### [EXERCISE AIM]
Skip every picture while you write out the records below, from the first line through the one that contains "The image size is (1521, 764).", both ends kept.

(Saved data entries)
______

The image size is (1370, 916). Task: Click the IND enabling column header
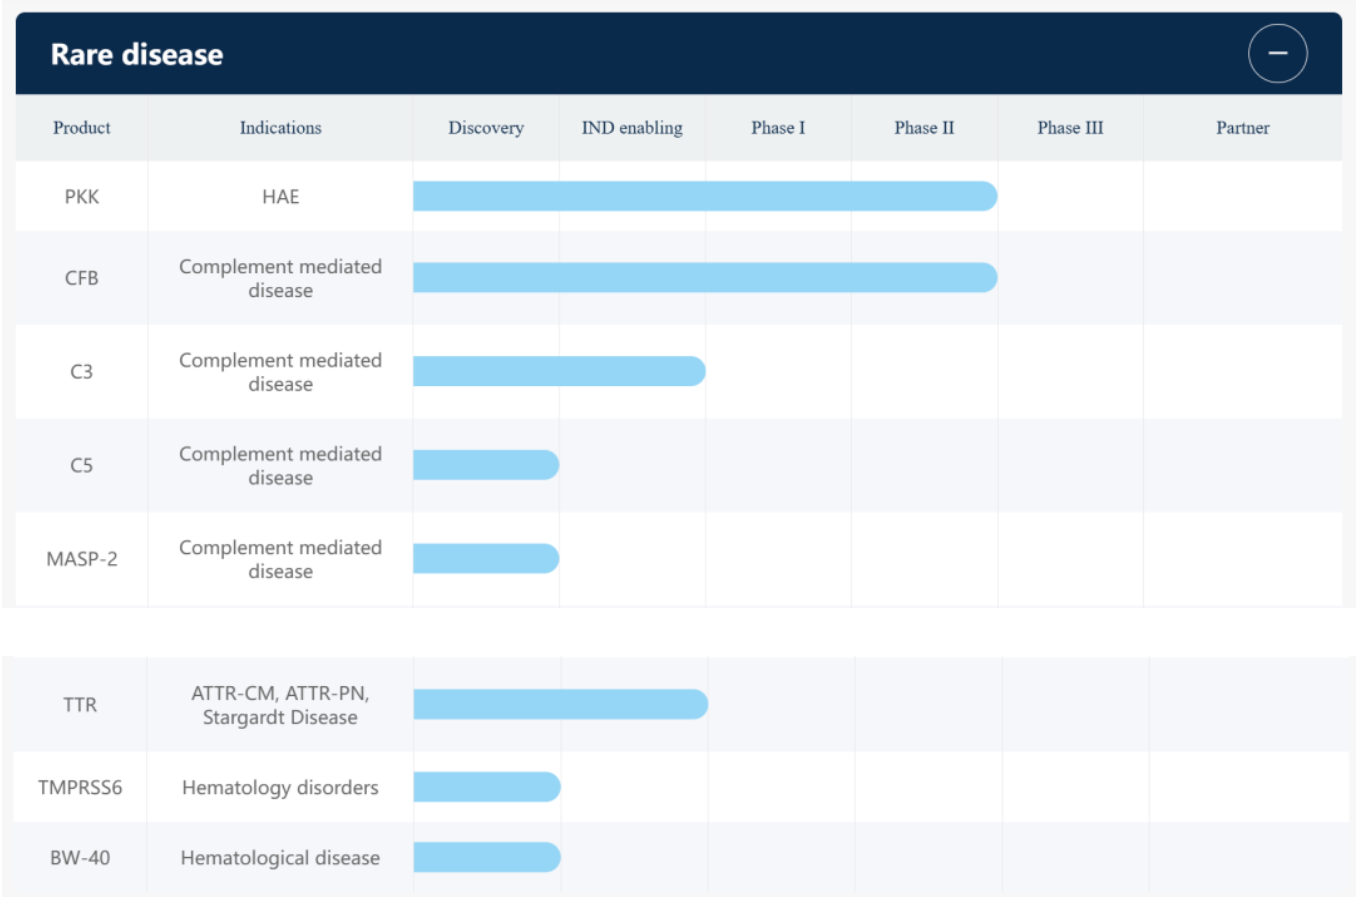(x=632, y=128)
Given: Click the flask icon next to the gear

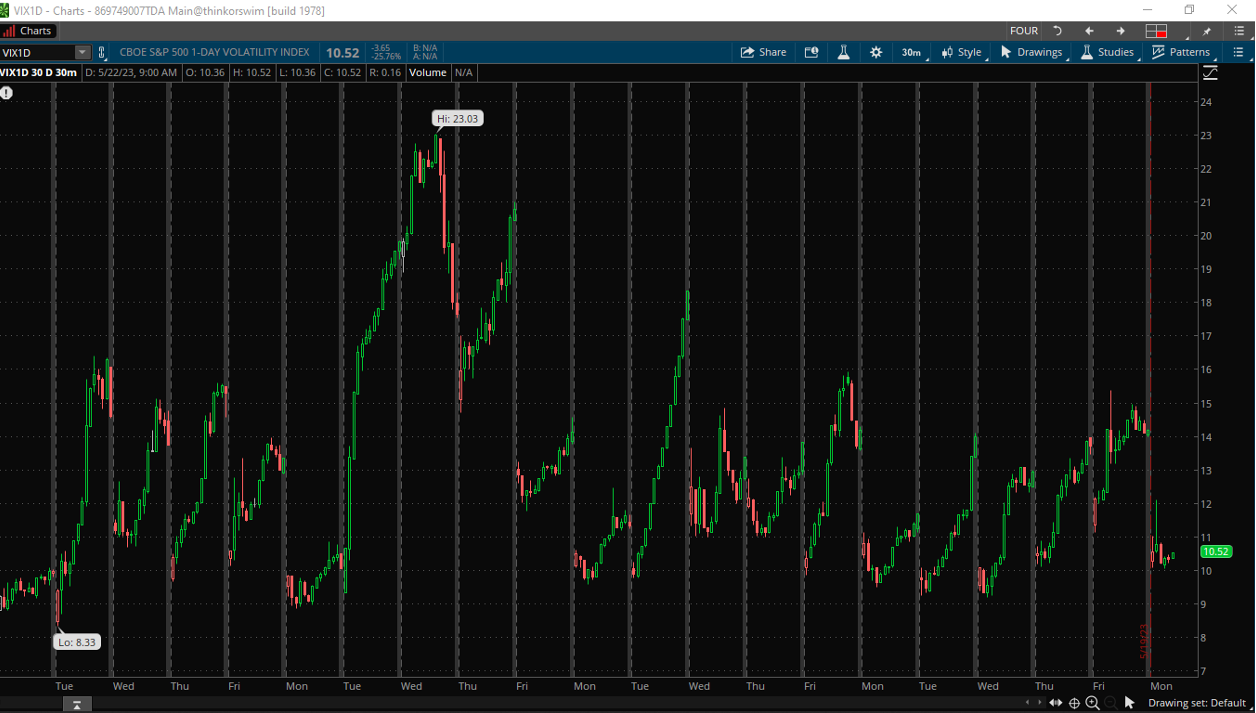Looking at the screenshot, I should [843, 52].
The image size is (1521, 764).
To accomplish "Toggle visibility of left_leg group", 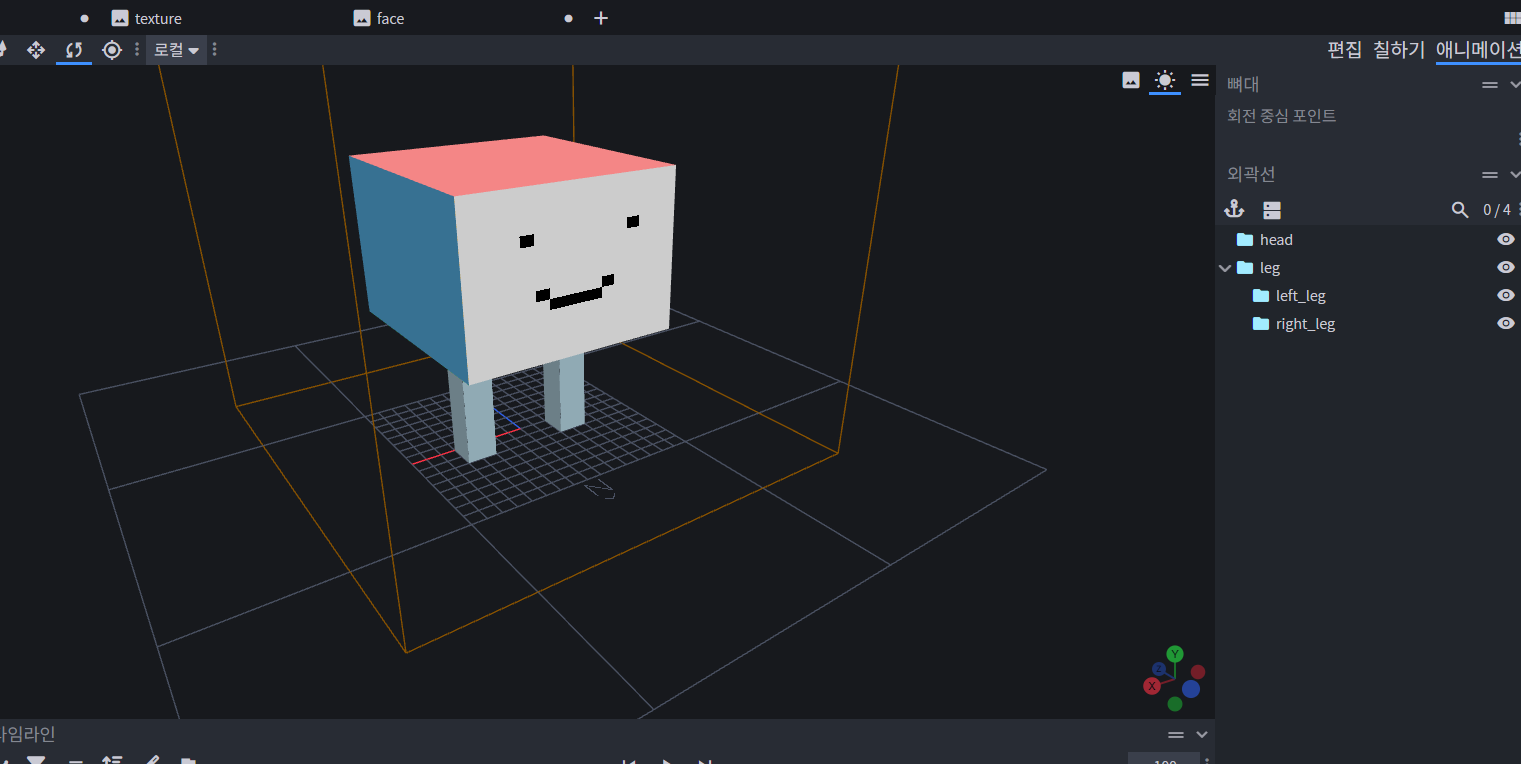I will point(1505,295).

______

### [ANSWER]
The image size is (1370, 916). Task: Click the IND enabling column header
(x=632, y=128)
Given: Click the flask icon next to the gear

Looking at the screenshot, I should [843, 52].
The image size is (1521, 764).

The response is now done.